Hong Kong property

Hong Kong retail rents predicted to fall in 2016: industry

PUBLISHED : Thursday, 03 December, 2015, 7:36pm
UPDATED : Thursday, 03 December, 2015, 9:34pm

Rents and prices of prime street shops in Hong Kong will continue to fall next year as big-ticket item retailers adopt a conservative business strategy amid declining retail sales.

Consensus views from property consultants for prime street shop rents are a decline of another 10-15 per cent next year.

Prices will drop a further 15-20 per cent over the year as the market is still wrestling with a slew of unfavourable factors.

Spending from mainland Chinese is seen remaining sluggish and the anti-corruption drive, set by the central government led by President Xi Jinping, looks set to continue unabated in its intensity, they said.

Prime street shop rents and prices have already seen a rapid pace of adjustment, falling by between 20 per cent and 30 per cent this year, said Simon Smith, Head of Research & Consultancy at Savills Hong Kong. He said the adjustment so far was faster than he had predicted.

“(High street rents) could see a further 10 per cent to 15 per cent fall in 2016 while prices, which have been slower to move, should see a further 15 per cent to 20 per cent reduction over the year.” said Smith.

Retail sales in Hong Kong dropped for the eighth consecutive month in October amid a decline in the number of mainland Chinese tourists flocking to Hong Kong.

Sales in October amounted to HK$37.2 billion - a 3 per cent decline year on year - after a fall of 6.3 per cent in September, the Census and Statistics Department reported on November 30.

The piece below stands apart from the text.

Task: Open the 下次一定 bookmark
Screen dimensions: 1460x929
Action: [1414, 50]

The value of sales of jewellery, watches and valuable gifts decreased by 17 per cent over the month, following a year-on-year fall of 22.9 per cent in September.

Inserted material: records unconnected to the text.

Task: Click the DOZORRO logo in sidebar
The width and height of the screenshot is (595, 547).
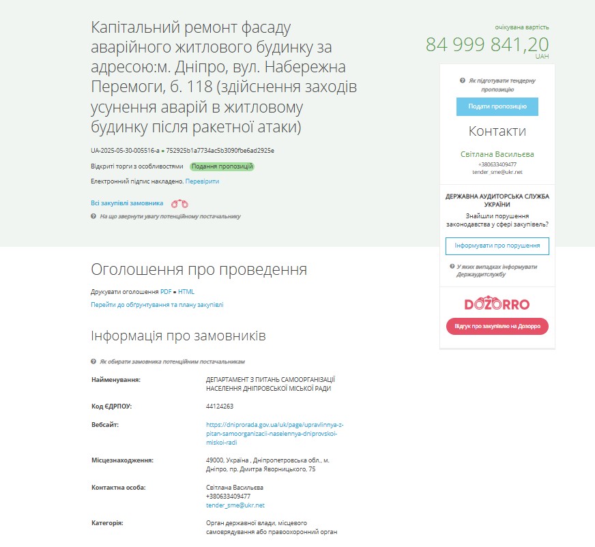Action: click(x=497, y=303)
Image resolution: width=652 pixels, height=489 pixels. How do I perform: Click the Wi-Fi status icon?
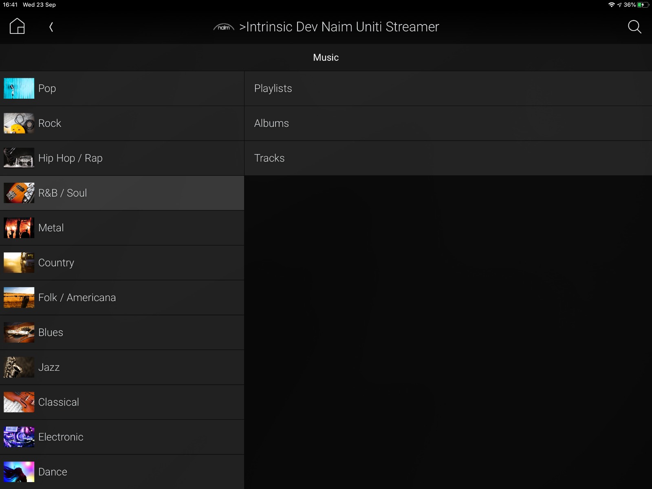click(610, 5)
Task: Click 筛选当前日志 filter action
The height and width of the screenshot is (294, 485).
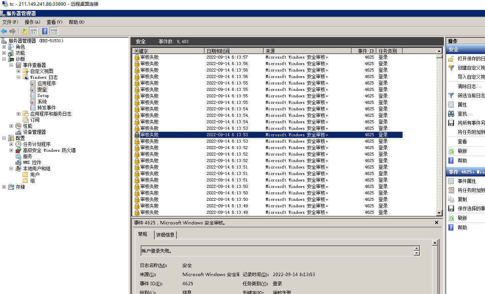Action: point(471,95)
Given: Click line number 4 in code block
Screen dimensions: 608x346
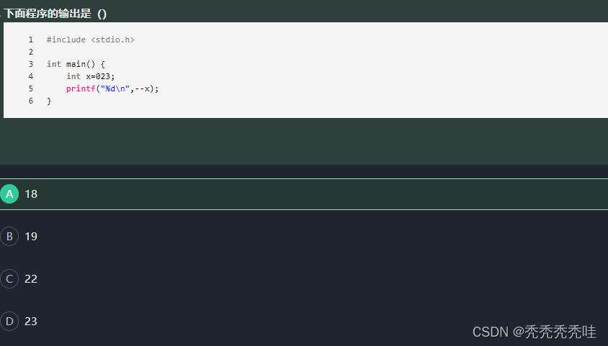Looking at the screenshot, I should tap(31, 76).
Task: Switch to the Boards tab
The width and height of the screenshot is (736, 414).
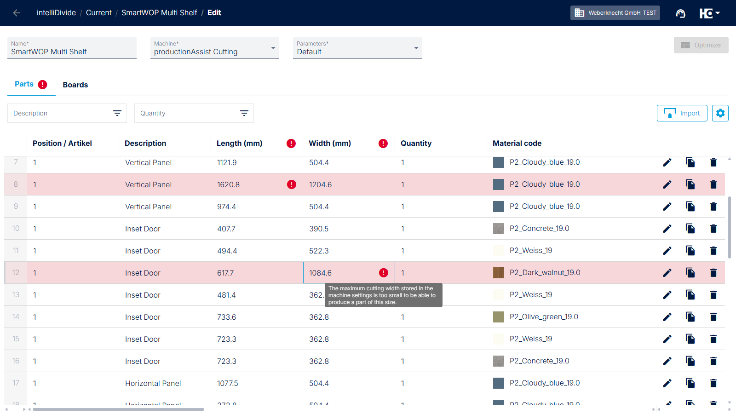Action: (x=75, y=85)
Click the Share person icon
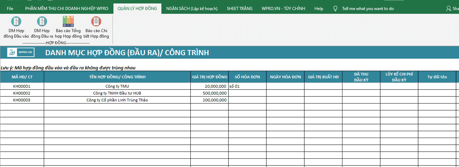 click(x=449, y=8)
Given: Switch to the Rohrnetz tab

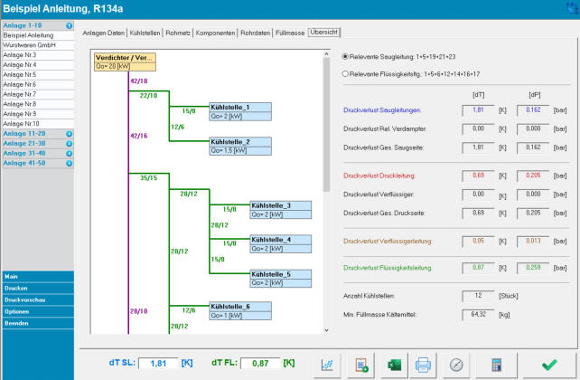Looking at the screenshot, I should [184, 32].
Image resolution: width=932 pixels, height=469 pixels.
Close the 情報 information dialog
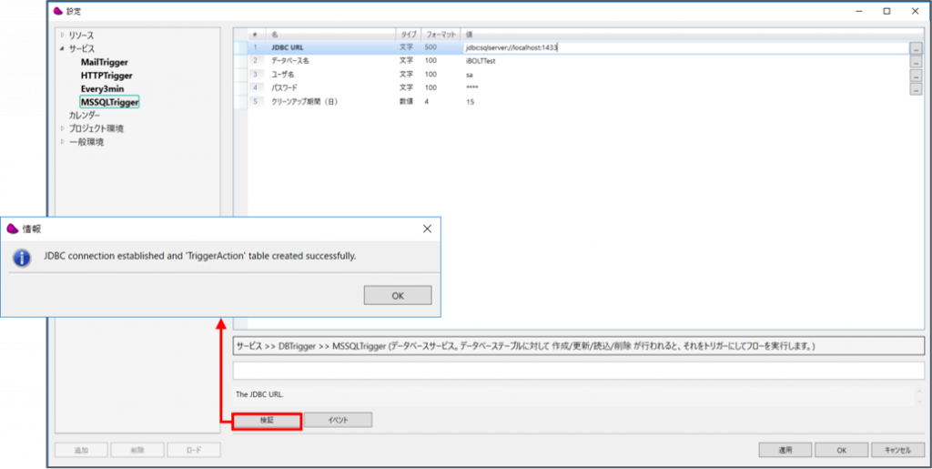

The mainland’s anti-corruption campaign and changing spending patterns of Chinese tourists were cited as the reason for the pull-back in demand for luxury goods in Hong Kong.

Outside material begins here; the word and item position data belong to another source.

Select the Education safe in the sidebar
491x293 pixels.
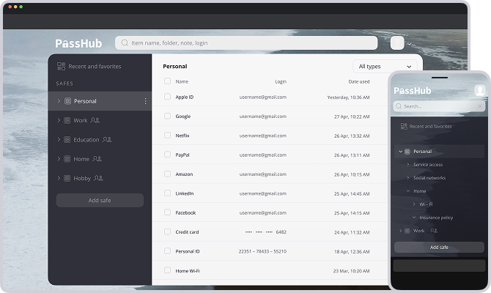[86, 140]
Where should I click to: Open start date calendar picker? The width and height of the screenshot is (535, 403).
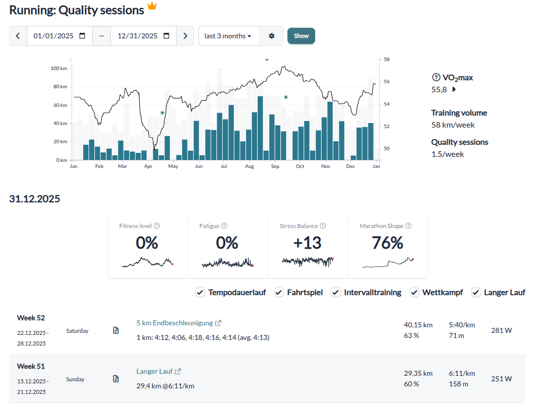click(x=83, y=36)
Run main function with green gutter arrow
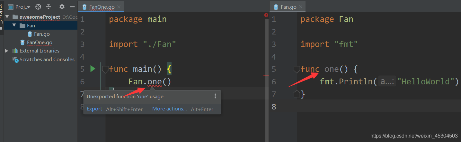 (93, 69)
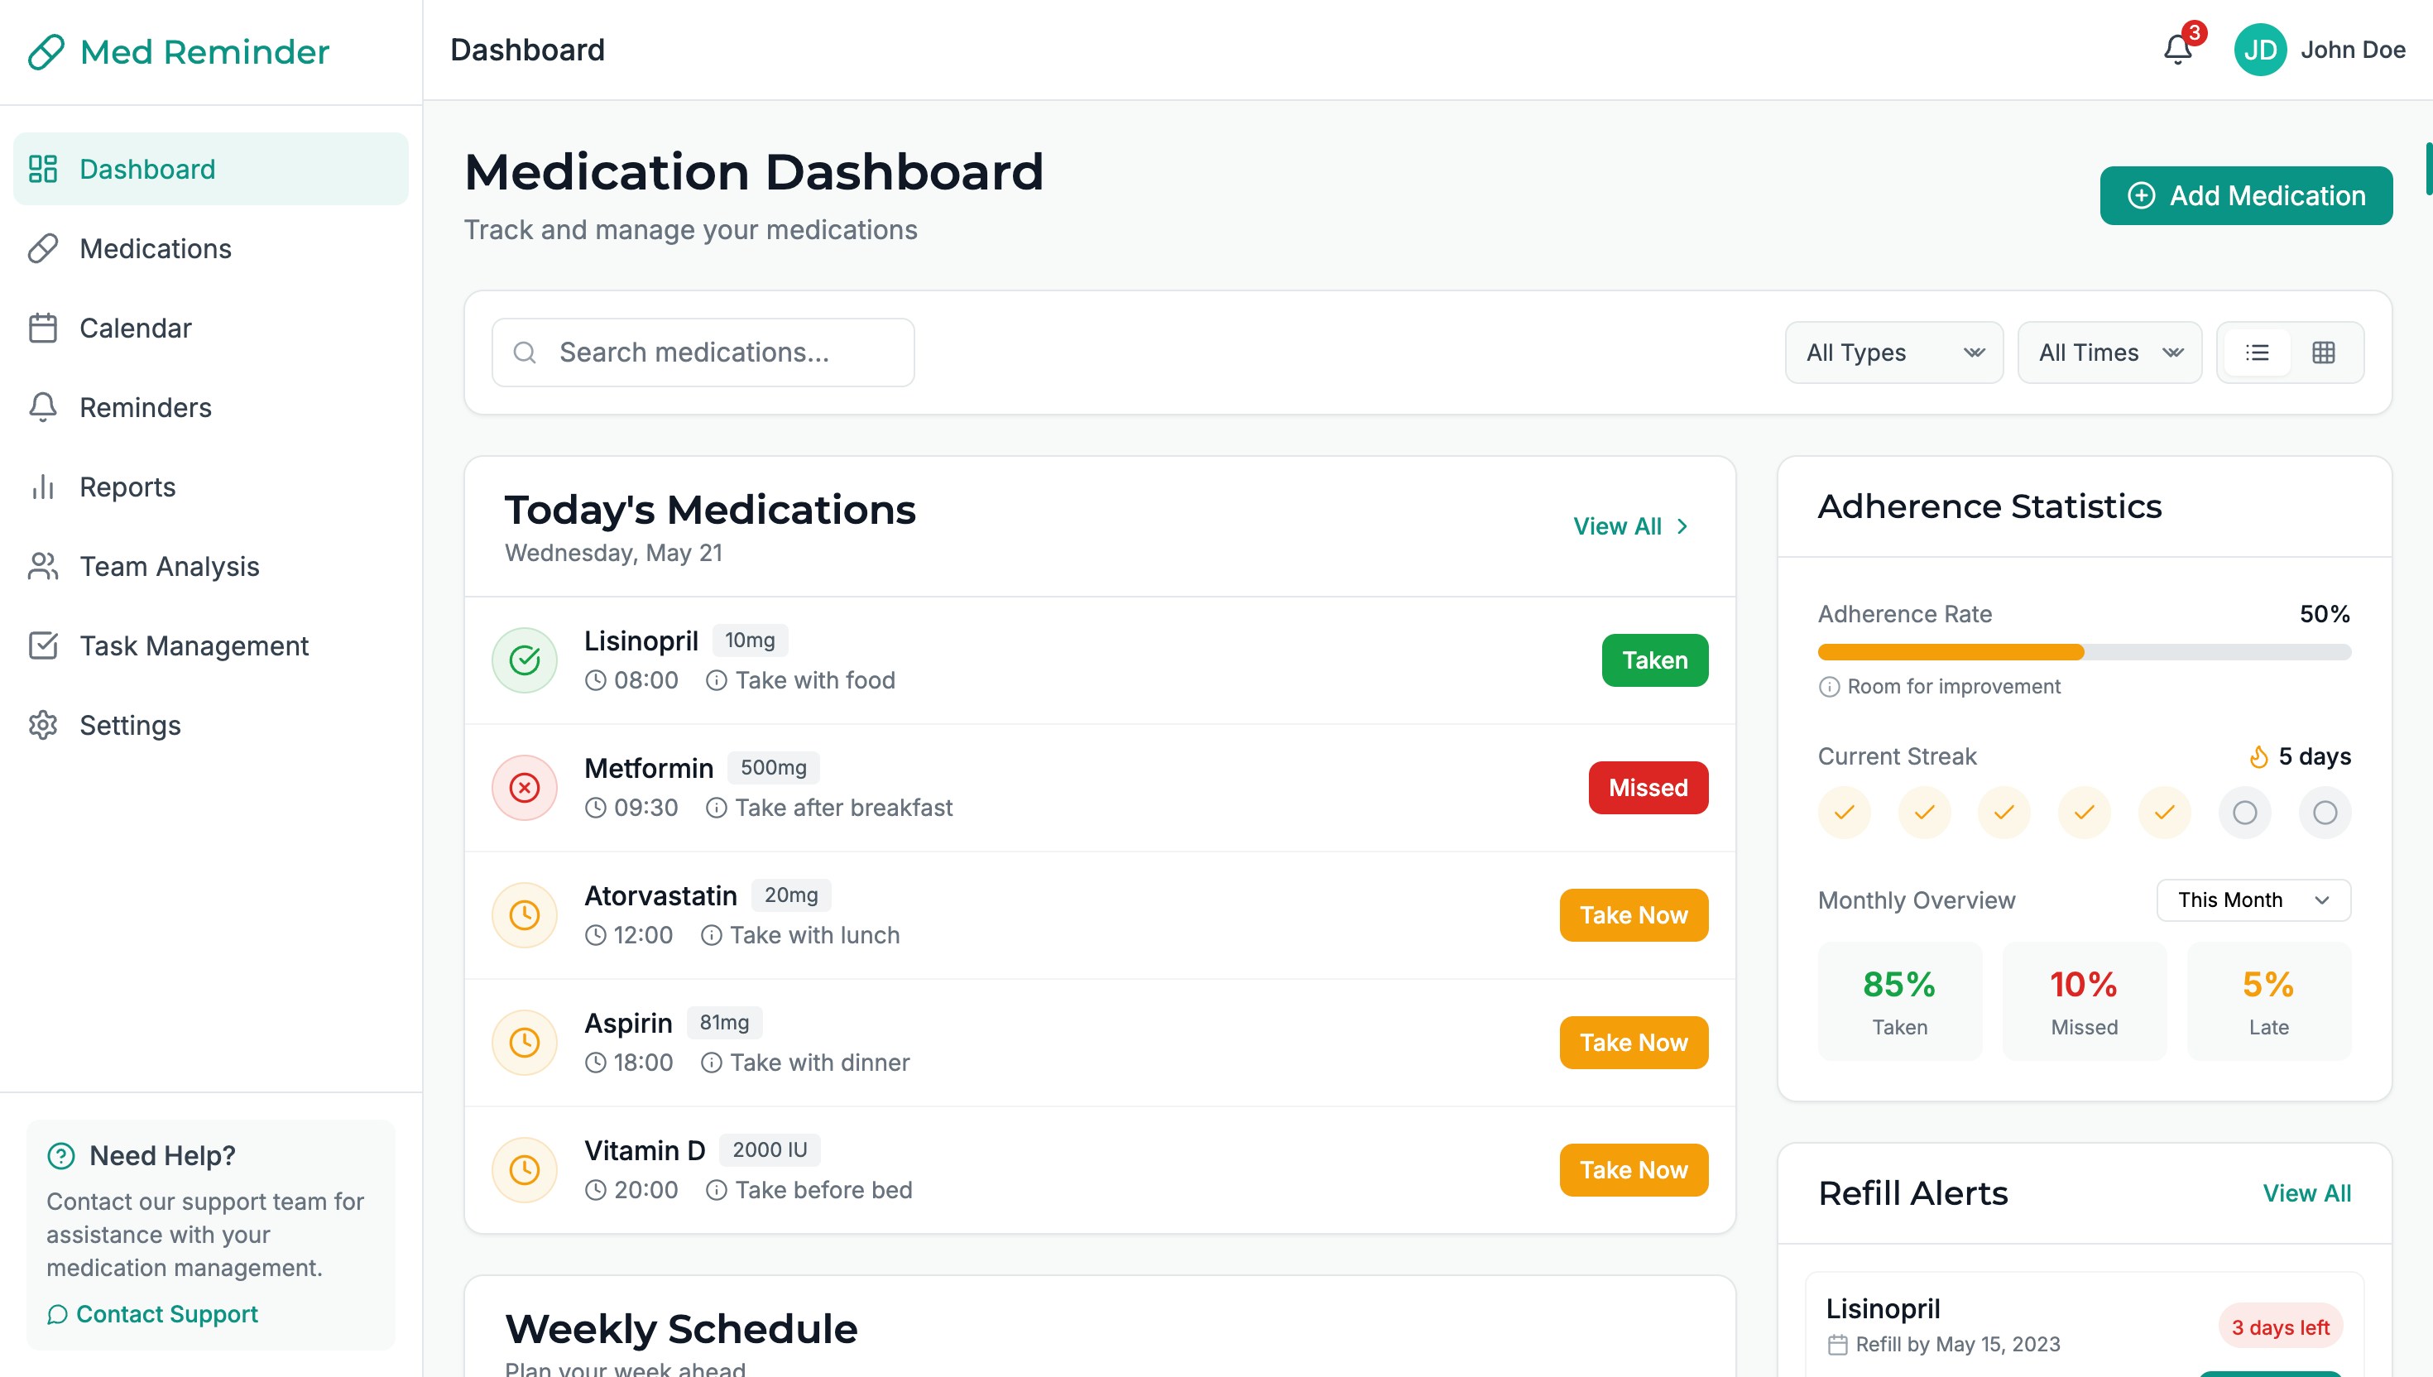Viewport: 2433px width, 1377px height.
Task: Open Settings via the gear icon
Action: pos(43,724)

JLL said high street shop rents likely to finish the year down 20-25 per cent this year but will probably be down another 10-15 per cent in 2016.

“In their desire to retain clients in what looks set to be an increasingly competitive market, landlords are now starting to offer tenants very competitive terms for lease renewals,” Helen Mak, senior director, retail services, at Colliers International, said.

Kevin Lam Ying-wai, director of DTZ/Cushman & Wakefield, said top tier street shops such as Russell Street in Causeway Bay saw rents down as much as 40 per cent this year and will be stable next year.

“We may see a further decline of 5 per cent. But street shops in second tier streets will drop further by 10-15 per cent in 2016 as demand is weak.” said Lam.

Prime shopping centre rents are still holding up—and likely to record slight growth in 2015—but pressure is building on landlords to lower base rents.

The outlook for 2016 is for prime shopping centre rents to trend sideways though risks are towards the downside, according to JLL.